Damaging attrition rates among new colleagues can place a huge financial burden on employers.
No company is immune, so the benefits of stability among your workforce – whether it’s two or 200-stong – can’t be over-stated. But how is this achieved?
Unfortunately, there’s no silver bullet.
The war for recruiting – and retaining – talent is one where small percentage gains across the board make a big difference.
And companies with high employee engagement levels are always going to be ahead of the pack.
There are obviously a few essentials, like getting the salary right and providing good career progression opportunities, but beyond that what can you do to keep your work force on side?
Creating an atmosphere where employees’ opinions are not just heard, but valued, goes a long way to driving engagement.
Here are a few examples of companies who’re getting it spot on:
Open House was launched in 2009 as a forum to listen to the views and ideas of employees.
Representatives from all parts of the business are elected by their colleagues every three years.
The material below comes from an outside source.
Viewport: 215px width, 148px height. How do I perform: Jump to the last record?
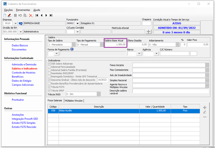click(x=51, y=15)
They will attend Open House meetings four times a year, when there is an opportunity for candid discussions with CEO Peter Simpson and other senior managers about matters affecting the industry, Anglian Water and its employees.
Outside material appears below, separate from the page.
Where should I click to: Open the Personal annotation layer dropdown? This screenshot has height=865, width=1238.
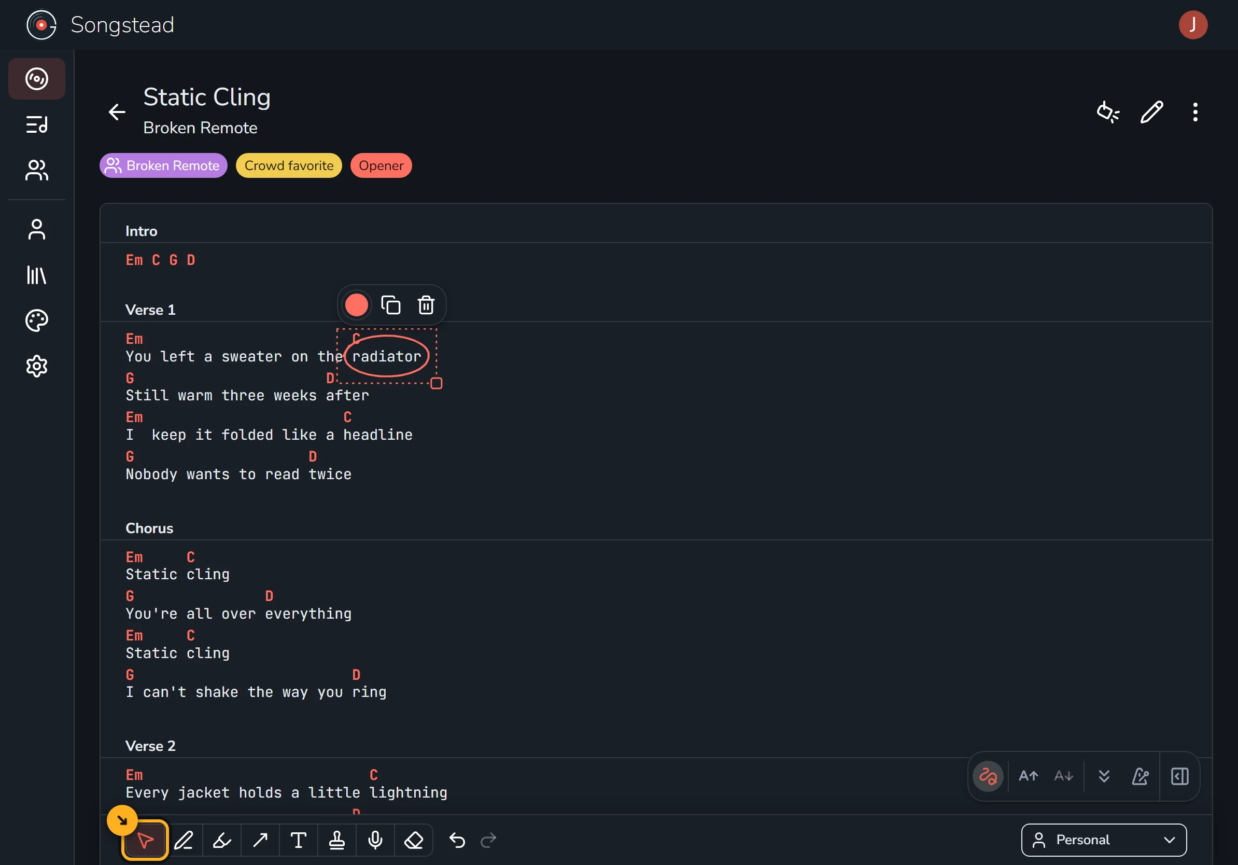click(1104, 840)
In the last six years Open House reps have helped shape the company’s thinking about a wide range of things, from shift patterns to IT support.
Izabela Kasak, Energy Optimisation Engineer, has been an Open House rep since 2012: “I wanted to make a difference.
“You get an enormous sense of satisfaction when you get an idea agreed or a problem fixed on behalf of your colleagues, and meeting the senior managers and finding out what’s happening in our company and our industry has really helped me understand the changes taking place in Anglian Water.”
Travis Perkins plc:
Most of us have seen Dragons’ Den, but what if it were the dragons doing the pitching?
That was the premise of an initiative within BSS Industrial, a heating and pipeline distributor within the TP Group.
Drivers, warehouse and administrative colleagues formed the panel, while managers took turns to present their ideas. Those ideas supported by the panel were investigated further.
General Manager Designate Greg Tagg took part. He said: “As managers, you can always dictate to people, but you’re not the one out there doing the job.
“The strategy was to put ideas in front of the people they will really impact.
“We were like a sounding board and some of us really got into the role and gave a few of the managers quite a grilling; we didn’t just say yes or no, we really challenged them.”
Recognising and rewarding hard work is fundamental to engagement, and Hilton Worldwide is one company ticking many boxes.
The company has introduced recognition tools such as Catch Me at My Best – inviting team members to digitally recognise the hard work of their colleagues by ‘catching’ them online, and team members with the most catches are regularly rewarded.
Perks and rewards often revolve around internal communications and team events.
This year’s corporate summer event in Watford promoted the relationship that the company has with F1 motor racing – where teams competed in a pit stop challenge for the fastest tire change, and there were also prizes throughout the day including F1 grand prix tickets.
Katrina Jones, VP Corporate Communications, Europe, Middle East and Africa, said: “It’s fantastic that we’re able to create internal events that celebrate our team members.
“Through our internal communications we’re continually looking for ways to bring to life the dynamic business we work in for our team members internally, our objective being to further inspire and engage our people across our 375 hotels in 76 countries and territories in EMEA.”